Genomic enhancers in cardiac development and disease

The Human Genome Project marked a major milestone in the scientific community as it unravelled the ~3 billion bases that are central to crucial aspects of human life. Despite this achievement, it only scratched the surface of understanding how each nucleotide matters, both individually and as part of a larger unit. Beyond the coding genome, which comprises only ~2% of the whole genome, scientists have realized that large portions of the genome, not known to code for any protein, were crucial for regulating the coding genes. These large portions of the genome comprise the ‘non-coding genome’. The history of gene regulation mediated by proteins that bind to the regulatory non-coding genome dates back many decades to the 1960s. However, the original definition of ‘enhancers’ was first used in the early 1980s. In this Review, we summarize benchmark studies that have mapped the role of cardiac enhancers in disease and development.
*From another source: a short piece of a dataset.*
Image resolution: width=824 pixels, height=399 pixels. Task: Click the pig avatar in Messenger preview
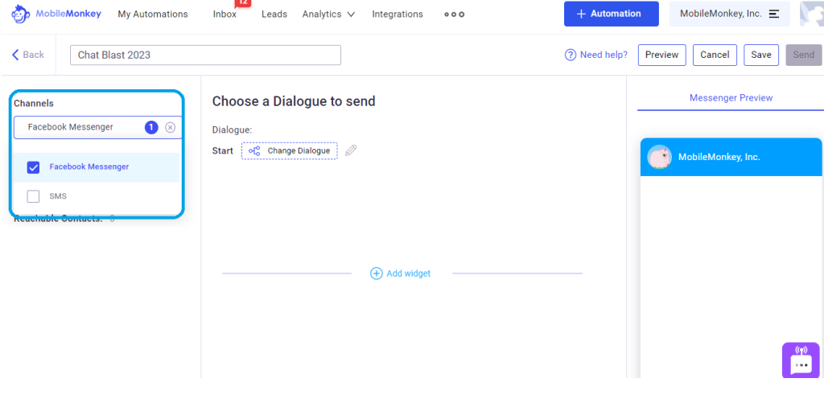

We highlight instances in which enhancer-localized genetic variants explain the missing link to cardiac pathogenesis. Finally, we inspire readers to consider the next phase of exploring enhancer-based gene therapy for cardiovascular disease. In this Review, Foo and colleagues summarize the benchmark studies that have mapped the role of enhancers in cardiac disease and development, highlight instances in which enhancer-localized genetic variants explain the missing link to cardiac pathogenesis and consider how enhancer targeting might soon be developed for heart disease. Key points Genome-wide chromatin-profiling technologies have facilitated the mapping of regulatory regions in the cardiac genome, with high resolution and high throughput. These assays have revealed how enhancer dynamics regulate or associate with transcriptomic changes observed in cardiac development and disease. Genetic variants in regulatory enhancers can be implicated in disease pathogenesis and can help to identify pathways in disease development. Targeting enhancers might open up new avenues for cardiac therapy.